Simplifying Common Statistical Terms the Lean Way
Descriptive statistics are a goldmine for process improvement. They help you move from “I think there’s a problem” to “Here’s exactly what’s wrong and how often it happens.”
Hey friend,
A few months ago, I made a post about data literacy—how it’s no longer a luxury but a necessity. Some of you took my advice, and I hope you're already seeing the benefits. Others? Still acting like data is a problem for the IT team. My dear, before Excel charts start looking like hieroglyphics, now is the time to get comfortable with data.
This week, we’re diving into statistics—the key to truly understanding data beyond just creating or reading colourful Power BI dashboards.
This post was inspired by a video I stumbled on (shoutout to whoever made it—couldn’t find the link again). The guy in the video called out people who claim to be “data analysts” just because they know how to use a few tools. His question?
"Do you actually understand data? Do you even know what mean, median, or mode is?"
And honestly? He has a point. Tools can make things look fancy, but real insight comes from knowing what your numbers are actually saying.
So today, I’m breaking down some common statistical terms—the Lean way. No jargon, no headaches. Just simple, practical understanding so you can actually use stats to drive improvements in your work without “sweating it”.
What is Statistics & Why Does It Matter in Improvement?
Statistics is just a fancy way of saying "making sense of numbers". It helps us spot trends, identify patterns, and make data-driven decisions instead of relying on gut feelings.
In process improvement, statistics help us answer questions like:
- Are things getting better or worse?
- What’s the typical performance?
- How much variation exists in our processes?
Without data and statistics, improvement work would be “vibes and Insha’Allah”. And trust me, that’s not a strategy.
Now, let’s break down some key statistical terms the Lean way.
Measures of Central Tendency (Where Your Data "Centers" Around)
1. Mean (Average)
Textbook Version: The sum of all values divided by the total number of values.
What does that even mean?
If your average customer wait time is 20 minutes, but some people are waiting 5 minutes while others are waiting 45 minutes, is that “average” really good for business? Mean gives a general idea, but it won’t show extreme values.
2. Median (Middle Value)
Textbook Version: The middle number when all values are arranged in order.
What does that even mean?
If you’re analysing customer service response times and the median is 12 minutes, it means half of your customers are getting served in 12 minutes or less. Unlike the mean, the median does not consider extreme values (e.g., that one unlucky person who waited 3 hours).

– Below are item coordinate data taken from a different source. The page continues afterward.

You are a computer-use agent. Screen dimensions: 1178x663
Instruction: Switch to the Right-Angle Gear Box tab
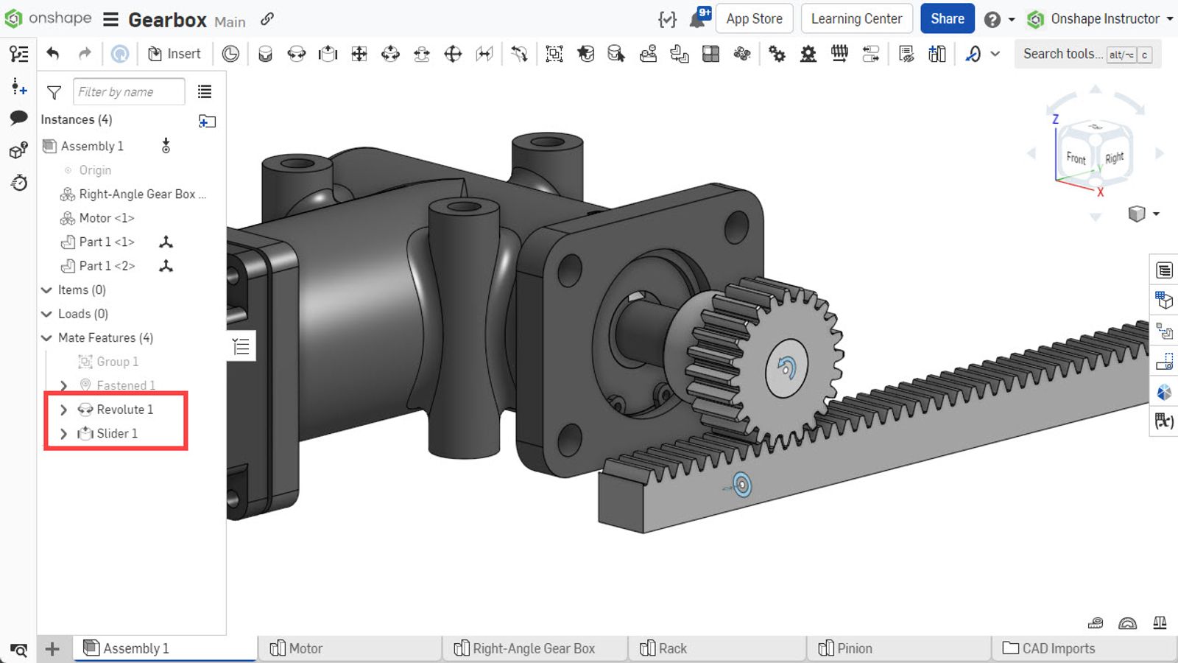(x=534, y=648)
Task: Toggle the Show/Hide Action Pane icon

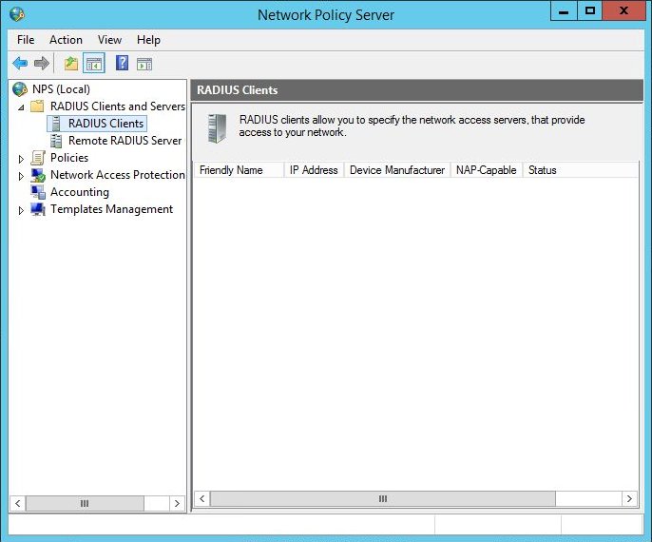Action: [x=144, y=64]
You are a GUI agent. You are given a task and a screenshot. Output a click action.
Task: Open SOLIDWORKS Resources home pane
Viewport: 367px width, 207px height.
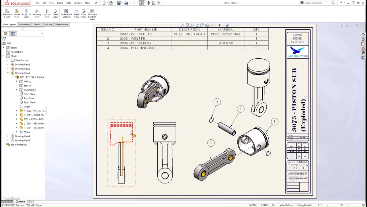(x=363, y=34)
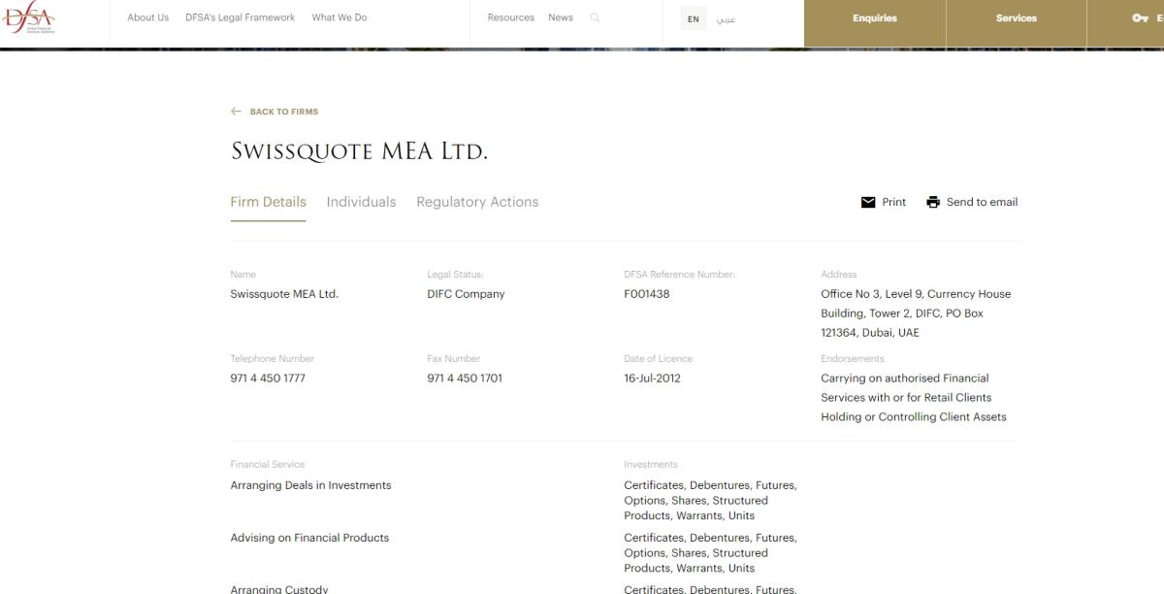Open the What We Do menu
Viewport: 1164px width, 594px height.
(339, 17)
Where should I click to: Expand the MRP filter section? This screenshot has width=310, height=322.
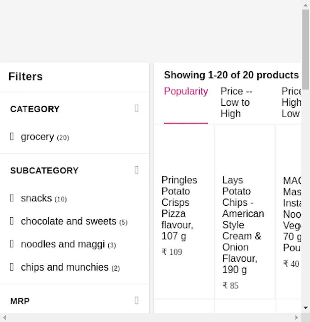136,301
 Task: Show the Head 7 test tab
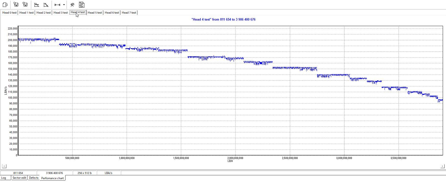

3. Mode (Most Common Value)
Textbook Version: The value that appears most frequently in a dataset.
What does that even mean?
If most customers complain about slow delivery times on Fridays, you’ve just found a pattern worth investigating. The mode helps identify common occurrences in your data.
Measures of Variability (How Scattered Your Data Is)
4. Variance (How Far Data Points Are from the Mean)
Textbook Version: The average of the squared differences from the mean.
What does that even mean?
If you track daily sales and some days you sell 5 units while other days you sell 500 units, your variance is high. That level of unpredictability will make it hard to plan inventory and staffing properly.
5. Standard Deviation (The "Spread" of Your Data)
Textbook Version: The square root of variance, showing how much data deviates from the mean.
What does that even mean?
If your manufacturing process has a low standard deviation, it means your products are consistently good. If it’s high, some products are amazing, some are absolute disasters—and that’s not great.
6. Range (Difference Between the Highest & Lowest Value)
Textbook Version: The highest value minus the lowest value.
What does that even mean?
If your customer complaint resolution time ranges from 5 minutes to 3 days, something isn’t right. Range helps spot extreme differences in performance.
Measure of Frequency Distribution (How Often Something Happens)
7. Count (Number of Occurrences)
Textbook Version: The total number of times an event happens.
What does that even mean?
If customer complaints about delivery delays happen 50 times in a month, that’s a huge red flag. Counting events helps prioritise issues.
Final Thoughts
Descriptive statistics are a goldmine for process improvement. They help you move from “I think there’s a problem” to “Here’s exactly what’s wrong and how often it happens.”
Some businesses have Business Intelligence (BI) teams to do this heavy lifting. Others? You’re on your own. Either way, the more you understand data, the better equipped you’ll be to drive improvements.
So, let me ask you:
Do you really understand your data, or do you just find colourful charts interesting?
Until next time, keep improving!
– Tomiwa
Lean Process Improvement Enthusiast
(Still trying to figure out the variance in my bank alerts.)





Long ago I was a Certified Quality Engineer and a Six Sigma Black Belt, but my career came to an end 23 years ago due to disability. Now I write movie reviews on Substack, but it gave me a lot of happiness to come across this post and discover someone who can simplify statistics for people. I subscribed. Thanks for what you are doing here. I look forward to seeing more.